While many homeowners are tempted to refinance as soon as interest rates drop, there are some specific keys to help you determine when to refinance your existing mortgage. The goal is always to save money, but if you refinance without knowing all of the costs of refinancing, you may find that in the long-run, you are spending more than you are saving. Before refinancing, get the answer to these questions:
- How much will I save every month?
- How long will I be staying in my home?
- What are the costs involved in refinancing?
- Am I changing the terms of my loan?
- Monthly savings
Monthly savings on a mortgage payment can be significant if you can lower your interest rate. However, before considering a refinance, it is important to estimate all costs that may change when refinancing. If your monthly savings is significant, it may be a good time to consider refinancing. Lowering your mortgage costs may also include a reduction in personal mortgage insurance (PMI). If your refinance means you may have to take PMI out again, it may not be worth refinancing.

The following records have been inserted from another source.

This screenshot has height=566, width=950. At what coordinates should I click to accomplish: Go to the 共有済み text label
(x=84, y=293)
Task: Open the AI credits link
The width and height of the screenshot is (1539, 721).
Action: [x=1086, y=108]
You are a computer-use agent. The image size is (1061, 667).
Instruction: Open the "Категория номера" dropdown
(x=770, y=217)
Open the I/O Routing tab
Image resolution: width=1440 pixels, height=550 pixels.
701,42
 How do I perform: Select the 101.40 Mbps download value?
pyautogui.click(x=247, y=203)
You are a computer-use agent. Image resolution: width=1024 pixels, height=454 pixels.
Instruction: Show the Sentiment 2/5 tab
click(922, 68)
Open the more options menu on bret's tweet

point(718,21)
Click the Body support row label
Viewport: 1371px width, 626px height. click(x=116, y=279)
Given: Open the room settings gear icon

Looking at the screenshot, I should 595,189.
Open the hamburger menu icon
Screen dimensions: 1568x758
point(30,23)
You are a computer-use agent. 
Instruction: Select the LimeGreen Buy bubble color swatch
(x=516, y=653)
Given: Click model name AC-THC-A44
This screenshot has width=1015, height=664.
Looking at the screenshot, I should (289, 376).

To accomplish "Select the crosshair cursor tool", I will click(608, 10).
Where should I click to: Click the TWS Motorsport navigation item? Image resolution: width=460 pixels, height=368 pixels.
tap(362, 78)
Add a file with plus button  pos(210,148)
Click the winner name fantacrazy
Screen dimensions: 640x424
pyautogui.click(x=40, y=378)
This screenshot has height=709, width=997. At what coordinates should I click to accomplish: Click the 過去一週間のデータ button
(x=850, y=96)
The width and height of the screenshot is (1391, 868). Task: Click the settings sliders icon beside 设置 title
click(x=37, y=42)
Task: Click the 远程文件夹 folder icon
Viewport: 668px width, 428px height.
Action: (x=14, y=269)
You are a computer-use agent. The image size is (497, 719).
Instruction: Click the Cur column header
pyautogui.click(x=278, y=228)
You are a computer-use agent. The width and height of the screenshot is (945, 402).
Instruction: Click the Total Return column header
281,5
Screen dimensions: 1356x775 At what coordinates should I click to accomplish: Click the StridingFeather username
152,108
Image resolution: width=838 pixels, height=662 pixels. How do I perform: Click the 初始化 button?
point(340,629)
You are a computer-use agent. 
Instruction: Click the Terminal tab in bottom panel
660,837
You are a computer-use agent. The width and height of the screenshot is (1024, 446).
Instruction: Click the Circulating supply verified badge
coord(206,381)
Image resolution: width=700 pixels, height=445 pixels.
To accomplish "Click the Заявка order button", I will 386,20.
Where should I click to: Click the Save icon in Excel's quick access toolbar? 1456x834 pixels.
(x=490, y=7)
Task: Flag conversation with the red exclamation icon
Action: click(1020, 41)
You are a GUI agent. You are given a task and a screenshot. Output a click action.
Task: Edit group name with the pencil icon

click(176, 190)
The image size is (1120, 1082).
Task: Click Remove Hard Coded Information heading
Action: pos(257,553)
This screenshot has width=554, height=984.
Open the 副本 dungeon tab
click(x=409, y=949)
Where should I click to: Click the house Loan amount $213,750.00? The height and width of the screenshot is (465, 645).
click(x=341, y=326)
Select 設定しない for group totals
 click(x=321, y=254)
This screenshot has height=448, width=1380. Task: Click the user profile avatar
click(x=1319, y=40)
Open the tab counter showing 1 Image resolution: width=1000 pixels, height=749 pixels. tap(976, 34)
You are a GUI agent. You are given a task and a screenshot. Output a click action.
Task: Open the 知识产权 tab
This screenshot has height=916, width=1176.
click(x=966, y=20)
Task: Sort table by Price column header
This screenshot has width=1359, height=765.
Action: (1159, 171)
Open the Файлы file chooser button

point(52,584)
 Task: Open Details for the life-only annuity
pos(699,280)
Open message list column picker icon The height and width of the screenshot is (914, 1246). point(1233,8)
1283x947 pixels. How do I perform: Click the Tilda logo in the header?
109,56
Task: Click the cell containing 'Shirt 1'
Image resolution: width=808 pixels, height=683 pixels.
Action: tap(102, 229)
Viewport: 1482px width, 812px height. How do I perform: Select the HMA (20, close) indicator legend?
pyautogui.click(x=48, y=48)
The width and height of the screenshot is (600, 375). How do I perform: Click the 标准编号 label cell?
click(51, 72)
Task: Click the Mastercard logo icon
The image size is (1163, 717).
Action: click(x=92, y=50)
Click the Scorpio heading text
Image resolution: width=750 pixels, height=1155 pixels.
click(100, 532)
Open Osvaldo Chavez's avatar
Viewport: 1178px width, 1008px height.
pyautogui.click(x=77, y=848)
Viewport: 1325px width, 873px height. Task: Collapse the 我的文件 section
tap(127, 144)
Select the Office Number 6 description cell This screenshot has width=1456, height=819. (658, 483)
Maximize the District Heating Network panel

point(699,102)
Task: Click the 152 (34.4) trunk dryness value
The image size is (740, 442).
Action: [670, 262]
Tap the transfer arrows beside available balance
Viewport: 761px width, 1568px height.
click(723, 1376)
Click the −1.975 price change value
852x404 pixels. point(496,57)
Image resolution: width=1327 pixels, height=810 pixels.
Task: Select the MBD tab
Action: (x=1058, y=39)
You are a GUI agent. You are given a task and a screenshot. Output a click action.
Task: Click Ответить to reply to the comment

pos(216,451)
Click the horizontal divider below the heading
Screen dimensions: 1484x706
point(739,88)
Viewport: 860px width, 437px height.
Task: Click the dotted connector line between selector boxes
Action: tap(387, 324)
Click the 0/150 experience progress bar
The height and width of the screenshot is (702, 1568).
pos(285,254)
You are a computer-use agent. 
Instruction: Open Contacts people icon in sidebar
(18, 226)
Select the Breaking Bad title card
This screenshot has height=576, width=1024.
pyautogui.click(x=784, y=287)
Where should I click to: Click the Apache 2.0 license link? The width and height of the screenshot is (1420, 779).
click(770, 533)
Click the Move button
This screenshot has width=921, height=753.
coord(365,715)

Many lenders suggest that if you plan to stay in your home less than three years after refinancing, in the long-run it may not be worth refinancing. The exception to this would be if you are changing from an adjustable rate mortgage to a fixed rate mortgage. Before deciding to refinance, use a refinance calculator to ensure that you are changing your mortgage significantly enough to warrant the refinance.
Loan Term Changes
It is seldom a good idea to increase the term of your loan in order to reduce monthly payments. Homeowners who have been paying for their current mortgage for more than five years may find that while they may save money in the short-term by refinancing, in the long-term it may cost them more. If you originally had a 30 year mortgage, have paid on the loan for five years or more and then refinance into another 30 year mortgage, it will cost you more over the life of the loan. Before making a decision, make sure that you know how changing your mortgage terms will impact your finances in the long run.
Closing Costs Matter
Closing costs on a refinance can be significant and will greatly impact how much you will save by refinancing. Most mortgages incur closing costs that include appraisals, credit reports and legal fees. Before you decide that you want to refinance, find out what the breakeven on refinance costs will be and how they will impact your finances.
The decision to refinance a mortgage is not one that should be taken lightly. It is important to understand how a refinance impacts your finances both in the long-term and the short-term. Understanding the costs, loan terms and the potential savings can help you make a well informed decision about when to refinance.